TASK GOAL: Nothing but an exact repetition of the entries should appear in the answer.

----

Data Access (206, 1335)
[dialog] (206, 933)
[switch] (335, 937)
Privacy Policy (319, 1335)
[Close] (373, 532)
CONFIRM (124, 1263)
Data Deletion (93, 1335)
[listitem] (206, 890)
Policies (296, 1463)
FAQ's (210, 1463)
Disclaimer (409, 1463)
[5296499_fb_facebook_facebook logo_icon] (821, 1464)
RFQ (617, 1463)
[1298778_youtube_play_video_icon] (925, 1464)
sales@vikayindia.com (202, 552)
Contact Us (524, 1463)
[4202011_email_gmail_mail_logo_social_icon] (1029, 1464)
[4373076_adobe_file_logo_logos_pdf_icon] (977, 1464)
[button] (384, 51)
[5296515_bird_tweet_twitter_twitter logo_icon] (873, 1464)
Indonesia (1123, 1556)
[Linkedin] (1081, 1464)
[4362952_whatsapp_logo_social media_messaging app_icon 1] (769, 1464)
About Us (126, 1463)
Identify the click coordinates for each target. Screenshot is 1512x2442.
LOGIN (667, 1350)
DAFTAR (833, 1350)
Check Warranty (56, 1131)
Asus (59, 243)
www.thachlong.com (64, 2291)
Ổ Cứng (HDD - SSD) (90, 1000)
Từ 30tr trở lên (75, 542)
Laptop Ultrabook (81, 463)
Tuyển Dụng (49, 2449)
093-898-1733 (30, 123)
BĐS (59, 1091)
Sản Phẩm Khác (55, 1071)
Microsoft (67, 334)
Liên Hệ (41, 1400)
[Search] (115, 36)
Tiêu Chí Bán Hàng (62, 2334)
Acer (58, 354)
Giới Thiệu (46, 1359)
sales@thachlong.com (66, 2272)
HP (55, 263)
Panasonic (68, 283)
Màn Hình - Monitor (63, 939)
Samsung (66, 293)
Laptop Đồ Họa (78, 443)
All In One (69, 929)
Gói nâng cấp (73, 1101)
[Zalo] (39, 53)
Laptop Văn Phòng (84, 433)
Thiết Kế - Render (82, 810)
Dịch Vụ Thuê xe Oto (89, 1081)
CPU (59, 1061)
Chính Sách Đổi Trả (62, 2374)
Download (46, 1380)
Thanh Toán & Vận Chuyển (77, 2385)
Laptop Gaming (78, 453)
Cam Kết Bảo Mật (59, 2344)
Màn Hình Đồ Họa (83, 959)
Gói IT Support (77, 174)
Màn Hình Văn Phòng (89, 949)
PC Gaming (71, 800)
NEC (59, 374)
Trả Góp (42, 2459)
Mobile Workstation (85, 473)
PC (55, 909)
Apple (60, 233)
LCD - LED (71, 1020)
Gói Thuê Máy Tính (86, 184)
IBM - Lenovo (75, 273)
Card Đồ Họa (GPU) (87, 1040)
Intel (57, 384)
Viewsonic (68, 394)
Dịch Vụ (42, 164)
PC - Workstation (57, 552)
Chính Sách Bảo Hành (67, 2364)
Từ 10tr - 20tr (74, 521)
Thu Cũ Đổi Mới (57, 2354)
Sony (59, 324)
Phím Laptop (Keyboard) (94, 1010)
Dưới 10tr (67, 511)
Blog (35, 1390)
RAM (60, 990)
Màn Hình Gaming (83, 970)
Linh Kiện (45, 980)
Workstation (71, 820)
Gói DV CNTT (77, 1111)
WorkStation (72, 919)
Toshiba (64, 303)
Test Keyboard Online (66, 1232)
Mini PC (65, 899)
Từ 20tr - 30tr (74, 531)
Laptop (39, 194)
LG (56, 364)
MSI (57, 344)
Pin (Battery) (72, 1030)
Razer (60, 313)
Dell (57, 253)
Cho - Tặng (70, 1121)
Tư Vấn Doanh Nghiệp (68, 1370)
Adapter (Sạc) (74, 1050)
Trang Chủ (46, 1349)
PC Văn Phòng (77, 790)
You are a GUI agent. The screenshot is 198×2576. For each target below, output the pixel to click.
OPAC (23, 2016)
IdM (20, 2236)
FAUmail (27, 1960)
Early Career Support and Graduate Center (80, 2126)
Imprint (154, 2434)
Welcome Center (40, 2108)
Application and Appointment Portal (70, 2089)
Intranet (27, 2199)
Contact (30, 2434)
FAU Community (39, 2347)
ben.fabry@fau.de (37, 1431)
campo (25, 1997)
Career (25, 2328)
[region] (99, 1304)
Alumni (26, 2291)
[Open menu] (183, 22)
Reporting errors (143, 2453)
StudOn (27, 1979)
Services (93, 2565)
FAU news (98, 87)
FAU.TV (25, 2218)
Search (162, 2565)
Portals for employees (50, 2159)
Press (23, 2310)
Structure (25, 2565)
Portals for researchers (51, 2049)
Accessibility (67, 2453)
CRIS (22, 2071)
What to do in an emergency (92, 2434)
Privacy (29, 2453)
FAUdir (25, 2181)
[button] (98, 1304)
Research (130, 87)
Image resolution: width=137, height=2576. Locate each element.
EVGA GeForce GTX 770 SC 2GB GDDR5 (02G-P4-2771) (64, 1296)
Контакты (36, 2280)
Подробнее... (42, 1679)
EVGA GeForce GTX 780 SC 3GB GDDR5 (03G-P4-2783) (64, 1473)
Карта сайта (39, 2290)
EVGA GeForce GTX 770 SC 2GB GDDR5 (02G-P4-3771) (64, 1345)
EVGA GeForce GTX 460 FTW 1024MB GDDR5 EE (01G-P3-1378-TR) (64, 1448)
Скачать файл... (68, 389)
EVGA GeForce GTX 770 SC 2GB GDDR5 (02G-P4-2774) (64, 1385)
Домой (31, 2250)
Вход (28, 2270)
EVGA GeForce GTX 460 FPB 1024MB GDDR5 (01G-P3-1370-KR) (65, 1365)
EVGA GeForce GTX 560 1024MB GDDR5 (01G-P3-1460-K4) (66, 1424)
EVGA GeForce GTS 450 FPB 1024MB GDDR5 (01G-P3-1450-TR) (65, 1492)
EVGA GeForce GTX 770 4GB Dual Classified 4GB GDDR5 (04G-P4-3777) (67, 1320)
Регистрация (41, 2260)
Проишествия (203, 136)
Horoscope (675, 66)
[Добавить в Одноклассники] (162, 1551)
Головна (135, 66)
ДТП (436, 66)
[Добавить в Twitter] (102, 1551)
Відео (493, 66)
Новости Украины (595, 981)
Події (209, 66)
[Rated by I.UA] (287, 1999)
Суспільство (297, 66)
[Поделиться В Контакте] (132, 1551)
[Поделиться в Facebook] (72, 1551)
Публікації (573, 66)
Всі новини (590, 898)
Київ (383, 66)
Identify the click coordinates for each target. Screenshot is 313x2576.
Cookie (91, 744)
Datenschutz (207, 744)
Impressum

----

EXPECTED ANSWER:
Data Access (206, 1335)
[dialog] (206, 933)
[switch] (335, 937)
Privacy Policy (319, 1335)
[Close] (373, 532)
CONFIRM (124, 1263)
Data Deletion (93, 1335)
[listitem] (206, 890)
Policies (296, 1463)
FAQ's (210, 1463)
Disclaimer (409, 1463)
[5296499_fb_facebook_facebook logo_icon] (821, 1464)
RFQ (617, 1463)
[1298778_youtube_play_video_icon] (925, 1464)
sales@vikayindia.com (202, 552)
Contact Us (524, 1463)
[4202011_email_gmail_mail_logo_social_icon] (1029, 1464)
[4373076_adobe_file_logo_logos_pdf_icon] (977, 1464)
[button] (384, 51)
[5296515_bird_tweet_twitter_twitter logo_icon] (873, 1464)
Indonesia (1123, 1556)
[Linkedin] (1081, 1464)
[4362952_whatsapp_logo_social media_messaging app_icon 1] (769, 1464)
About Us (126, 1463)
Identify the click coordinates for each target. Screenshot is 1512x2442.
LOGIN (667, 1350)
DAFTAR (833, 1350)
Check Warranty (56, 1131)
Asus (59, 243)
www.thachlong.com (64, 2291)
Ổ Cứng (HDD - SSD) (90, 1000)
Từ 30tr trở lên (75, 542)
Laptop Ultrabook (81, 463)
Tuyển Dụng (49, 2449)
093-898-1733 (30, 123)
BĐS (59, 1091)
Sản Phẩm Khác (55, 1071)
Microsoft (67, 334)
Liên Hệ (41, 1400)
[Search] (115, 36)
Tiêu Chí Bán Hàng (62, 2334)
Acer (58, 354)
Giới Thiệu (46, 1359)
sales@thachlong.com (66, 2272)
HP (55, 263)
Panasonic (68, 283)
Màn Hình - Monitor (63, 939)
Samsung (66, 293)
Laptop Đồ Họa (78, 443)
All In One (69, 929)
Gói nâng cấp (73, 1101)
[Zalo] (39, 53)
Laptop Văn Phòng (84, 433)
Thiết Kế - Render (82, 810)
Dịch Vụ Thuê xe Oto (89, 1081)
CPU (59, 1061)
Chính Sách Đổi Trả (62, 2374)
Download (46, 1380)
Thanh Toán & Vận Chuyển (77, 2385)
Laptop Gaming (78, 453)
Cam Kết Bảo Mật (59, 2344)
Màn Hình Đồ Họa (83, 959)
Gói IT Support (77, 174)
Màn Hình Văn Phòng (89, 949)
PC Gaming (71, 800)
NEC (59, 374)
Trả Góp (42, 2459)
Mobile Workstation (85, 473)
PC (55, 909)
Apple (60, 233)
LCD - LED (71, 1020)
Gói Thuê Máy Tính (86, 184)
IBM - Lenovo (75, 273)
Card Đồ Họa (GPU) (87, 1040)
Intel (57, 384)
Viewsonic (68, 394)
Dịch Vụ (42, 164)
PC - Workstation (57, 552)
Chính Sách Bảo Hành (67, 2364)
Từ 10tr - 20tr (74, 521)
Thu Cũ Đổi Mới (57, 2354)
Sony (59, 324)
Phím Laptop (Keyboard) (94, 1010)
Dưới 10tr (67, 511)
Blog (35, 1390)
RAM (60, 990)
Màn Hình Gaming (83, 970)
Linh Kiện (45, 980)
Workstation (71, 820)
Gói DV CNTT (77, 1111)
WorkStation (72, 919)
Toshiba (64, 303)
Test Keyboard Online (66, 1232)
Mini PC (65, 899)
Từ 20tr - 30tr (74, 531)
Laptop (39, 194)
LG (56, 364)
MSI (57, 344)
Pin (Battery) (72, 1030)
Razer (60, 313)
Dell (57, 253)
Cho - Tặng (70, 1121)
Tư Vấn Doanh Nghiệp (68, 1370)
Adapter (Sạc) (74, 1050)
Trang Chủ (46, 1349)
PC Văn Phòng (77, 790)
You are a GUI agent. The screenshot is 198×2576. For each target below, output the pixel to click.
OPAC (23, 2016)
IdM (20, 2236)
FAUmail (27, 1960)
Early Career Support and Graduate Center (80, 2126)
Imprint (154, 2434)
Welcome Center (40, 2108)
Application and Appointment Portal (70, 2089)
Intranet (27, 2199)
Contact (30, 2434)
FAU Community (39, 2347)
ben.fabry@fau.de (37, 1431)
campo (25, 1997)
Career (25, 2328)
[region] (99, 1304)
Alumni (26, 2291)
[Open menu] (183, 22)
Reporting errors (143, 2453)
StudOn (27, 1979)
Services (93, 2565)
FAU news (98, 87)
FAU.TV (25, 2218)
Search (162, 2565)
Portals for employees (50, 2159)
Press (23, 2310)
Structure (25, 2565)
Portals for researchers (51, 2049)
Accessibility (67, 2453)
CRIS (22, 2071)
What to do in an emergency (92, 2434)
Privacy (29, 2453)
FAUdir (25, 2181)
[button] (98, 1304)
Research (130, 87)
Image resolution: width=137, height=2576. Locate each element.
EVGA GeForce GTX 770 SC 2GB GDDR5 (02G-P4-2771) (64, 1296)
Контакты (36, 2280)
Подробнее... (42, 1679)
EVGA GeForce GTX 780 SC 3GB GDDR5 (03G-P4-2783) (64, 1473)
Карта сайта (39, 2290)
EVGA GeForce GTX 770 SC 2GB GDDR5 (02G-P4-3771) (64, 1345)
EVGA GeForce GTX 460 FTW 1024MB GDDR5 EE (01G-P3-1378-TR) (64, 1448)
Скачать файл... (68, 389)
EVGA GeForce GTX 770 SC 2GB GDDR5 (02G-P4-2774) (64, 1385)
Домой (31, 2250)
Вход (28, 2270)
EVGA GeForce GTX 460 FPB 1024MB GDDR5 (01G-P3-1370-KR) (65, 1365)
EVGA GeForce GTX 560 1024MB GDDR5 (01G-P3-1460-K4) (66, 1424)
EVGA GeForce GTS 450 FPB 1024MB GDDR5 (01G-P3-1450-TR) (65, 1492)
EVGA GeForce GTX 770 4GB Dual Classified 4GB GDDR5 (04G-P4-3777) (67, 1320)
Регистрация (41, 2260)
Проишествия (203, 136)
Horoscope (675, 66)
[Добавить в Одноклассники] (162, 1551)
Головна (135, 66)
ДТП (436, 66)
[Добавить в Twitter] (102, 1551)
Відео (493, 66)
Новости Украины (595, 981)
Події (209, 66)
[Rated by I.UA] (287, 1999)
Суспільство (297, 66)
[Поделиться В Контакте] (132, 1551)
[Поделиться в Facebook] (72, 1551)
Публікації (573, 66)
Всі новини (590, 898)
Київ (383, 66)
Identify the click coordinates for each target. Screenshot is 313x2576.
Cookie (91, 744)
Datenschutz (207, 744)
Impressum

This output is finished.